In late trading, the Dow Jones Industrial Average is up 0.17 per cent at 25,007.56, the S&P 500 has gained 0.57 per cent to 2,739.81 and the Nasdaq Composite has added 0.60 per cent to 7,277.78, having fallen back from lifts of 0.88 per cent, 0.87 per cent and 1.18 per cent, respectively. They were last at 2.95 percent.
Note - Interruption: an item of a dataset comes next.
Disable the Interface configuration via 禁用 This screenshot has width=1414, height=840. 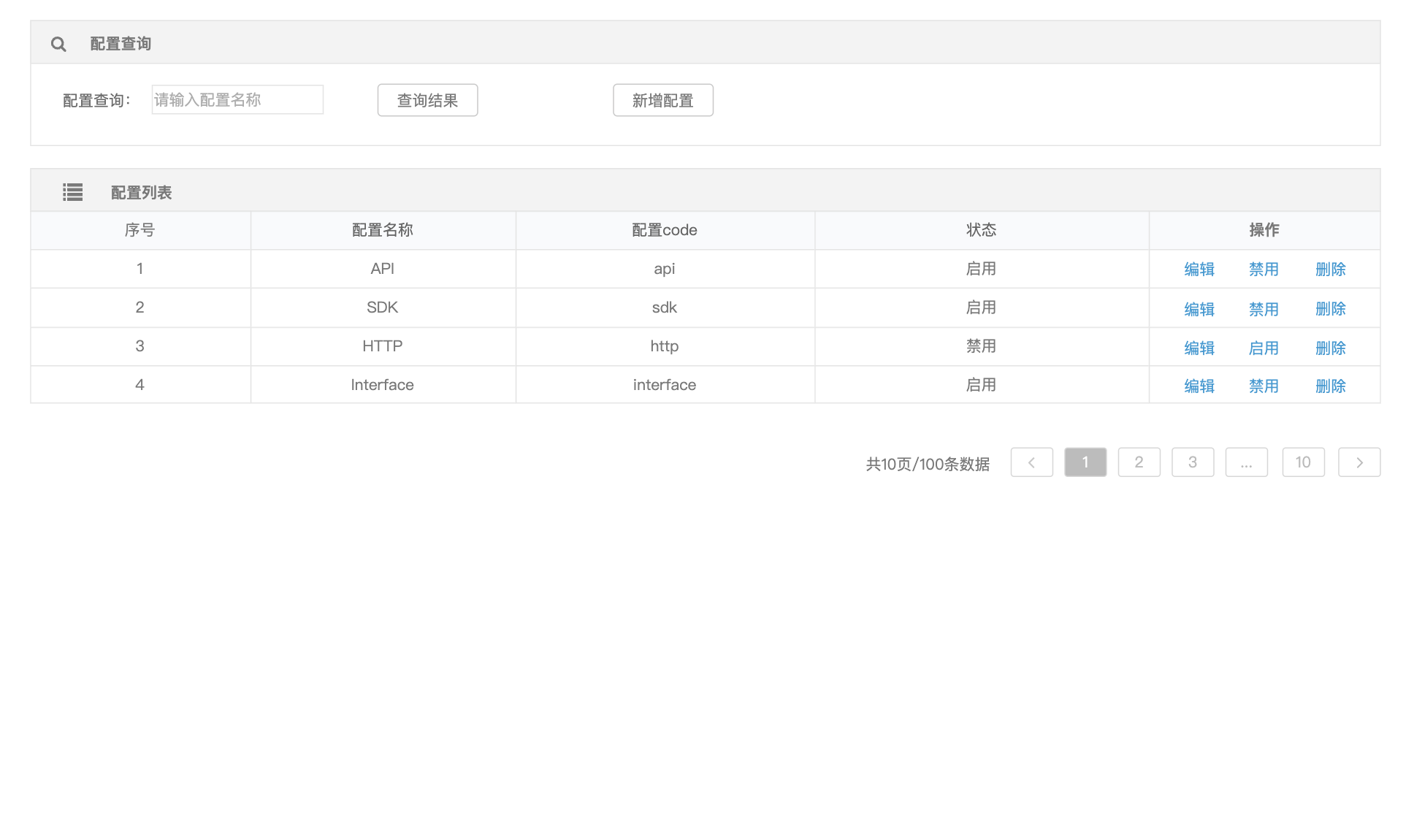click(x=1264, y=386)
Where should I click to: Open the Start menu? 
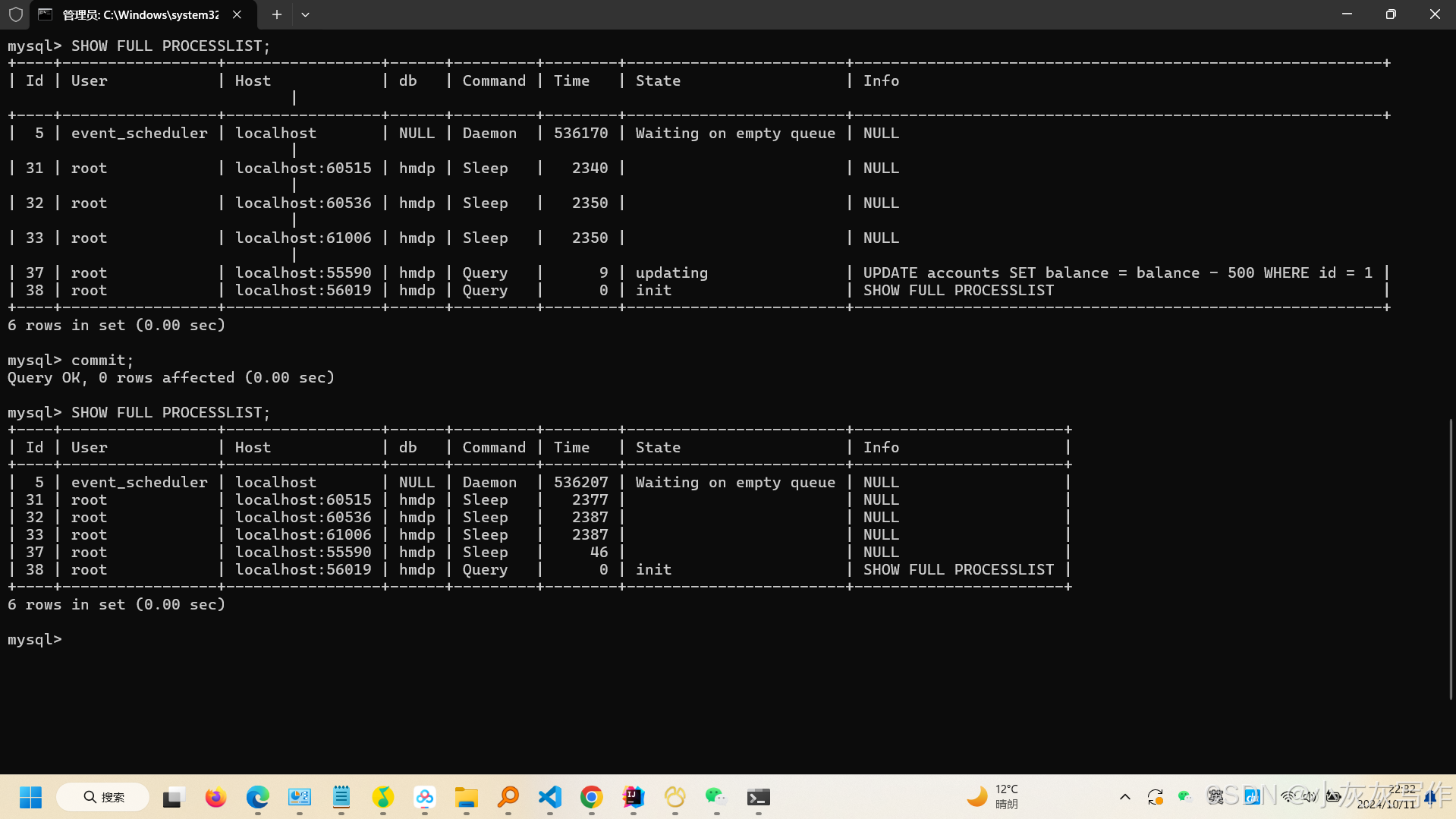point(30,797)
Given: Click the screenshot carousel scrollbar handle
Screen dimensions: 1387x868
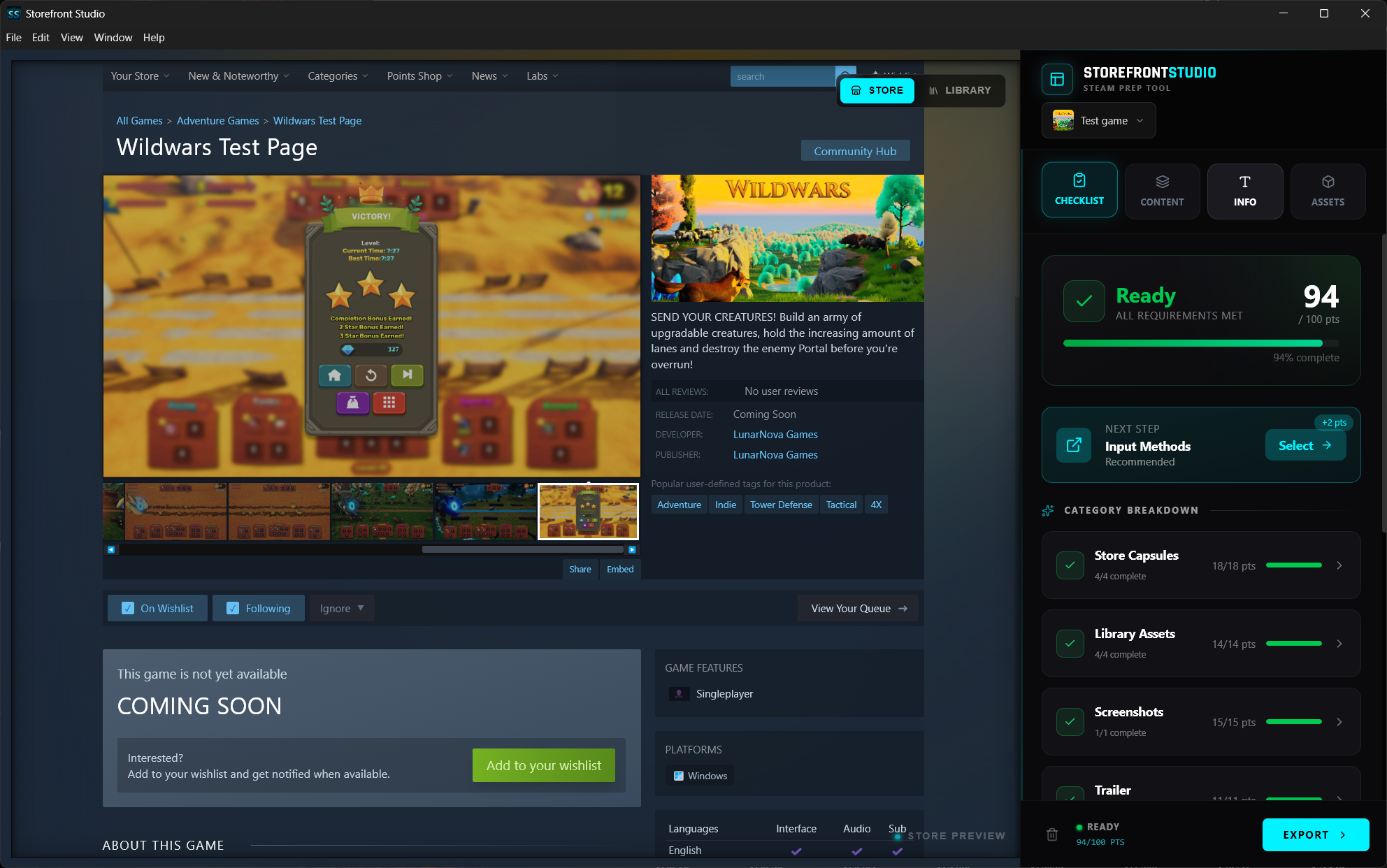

An index that tracks USA manufacturers rose to a almost 3 1/2-year high (http://www.marketwatch.com/story/us-businesses-grow-rapidly-at-start-of-2018-ihs-markit-finds-2018-02-21) in February and a gauge for service-oriented companies hit a six-month peak, according to IHS Markit's flash PMI.

US Federal Reserve officials have become more confident about the growth and inflation outlook, paving the way for gradual interest rate hikes in the future.

The euro edged 0.41 percent lower to $1.2286. The manufacturing index rose to 55.9 from 55.5.

WELLINGTON: The S&P/NZX 50 Index rose 1.26 per cent, to 8,200.27.

MSCI's broadest index of Asia-Pacific shares outside Japan rose 0.7 per cent after slipping earlier in the session following the U.S. market losses, which snapped a six-session winning streak.

Gold for April delivery was recently down 0.1% at $1,330.60 a troy ounce on the Comex division of the New York Mercantile Exchange.